By then General Adachi’s once proud army of 100,000 men had been reduced to about 13,000. His men died on the battlefield, from disease and from starvation. Earlier the Japanese had defended Wewak with utmost heroism.
At the end, fighting from caves in the cliffs, many Japanese refused to surrender and were sealed beneath by explosive charges set off at the entrances.
Several hundred 6th Division troops were present at the surrender ceremony, when General Adachi was ordered to hand over his sword. He appeared very taken aback before taking two paces to the rear, stopping for a few moments, then handing his sword to General
Robertson. General Adachi was escorted to the surrender table by two Australian Army military policemen.
After the war, General Adachi was convicted of war crimes and sentenced to life imprisonment, but he committed suicide in 1947.
Japanese War Crimes Trials took place in Rabaul over three periods from December 1945 to August 1947. Of the 188 trials, 390 Japanese accused war criminals were tried, and 266 were convicted. Of those, eighty-four were hanged and three were shot. The location of the graves of the criminals was never revealed even after overtures from the Japanese Government in the 1970s.
The Aitape-Wewak campaign, along with the campaigns on Bougainville and New Britain, came in for considerable criticism from both Australian and Japanese officers, who found it difficult to understand why such aggressive actions should be fought as the war was ending.

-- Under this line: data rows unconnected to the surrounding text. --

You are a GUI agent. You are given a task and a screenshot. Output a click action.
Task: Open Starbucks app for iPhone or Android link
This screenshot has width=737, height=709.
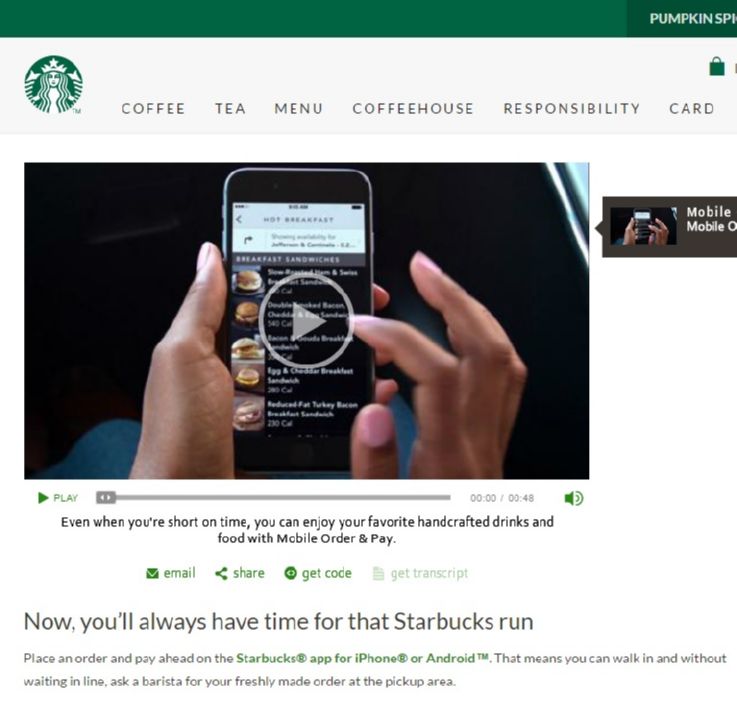(x=362, y=658)
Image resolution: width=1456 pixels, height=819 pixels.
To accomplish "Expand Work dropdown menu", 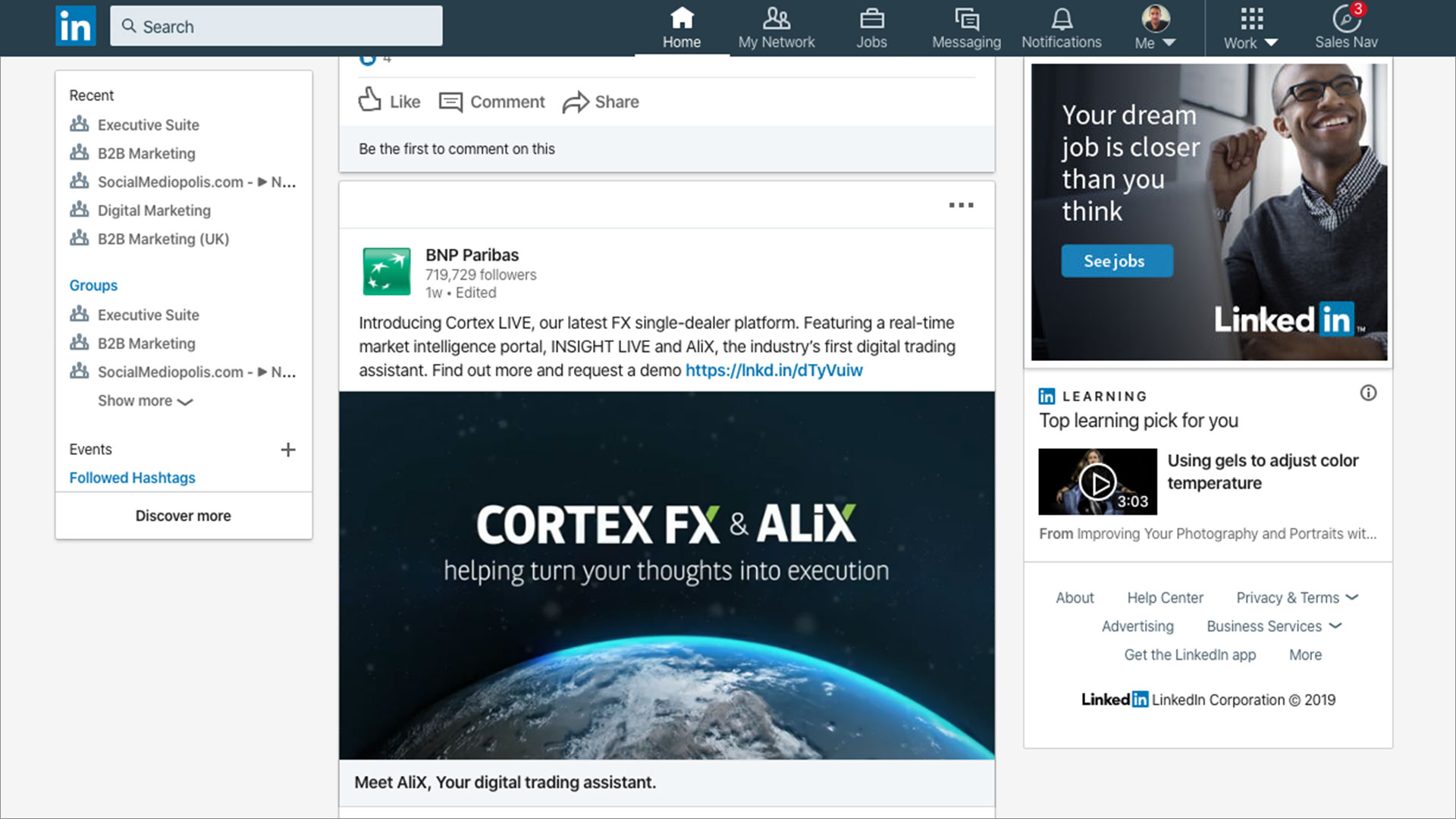I will pos(1251,27).
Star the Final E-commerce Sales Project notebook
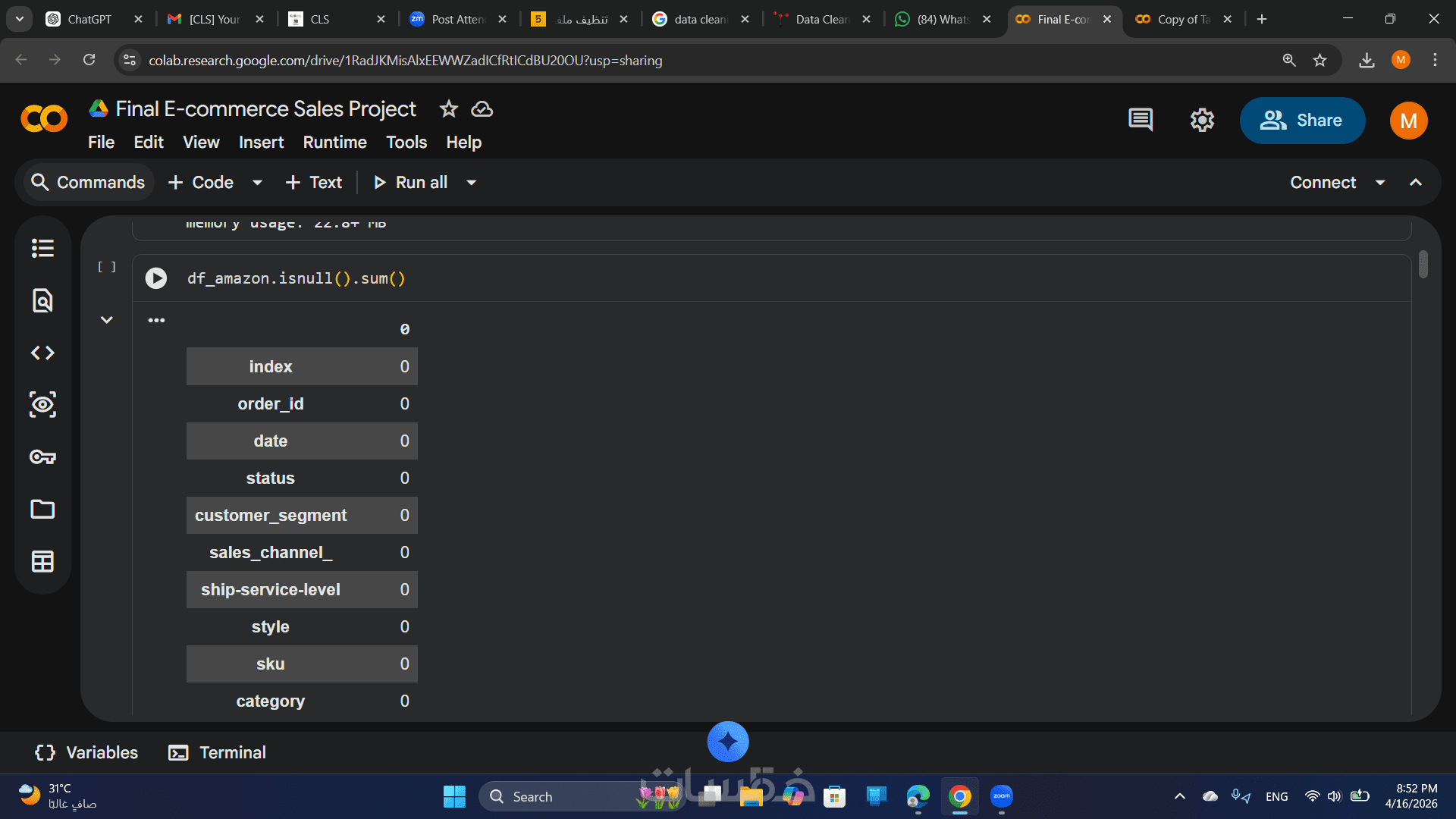 (x=449, y=109)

HH Hammer, referred to the ‘military futility’ of the campaigns. Japanese staff officers on Bougainville believed the campaigns were ‘absolutely pointless’, and that world prestige gained by Australia would not compensate for the loss of life and equipment. On the other hand, it was argued that the campaigns were justified as there was an obligation to liberate the people of PNG as quickly as possible from Japanese rule. In many areas, Japanese occupation was creating terrible privation.
It is likely that these campaigns were fought because General Blamey wanted to continue in command of a large army in the field, and because John Curtin, the then Prime Minister, and certain members of his Cabinet believed that a continued active fighting role would strengthen their position in the coming treaty negotiations.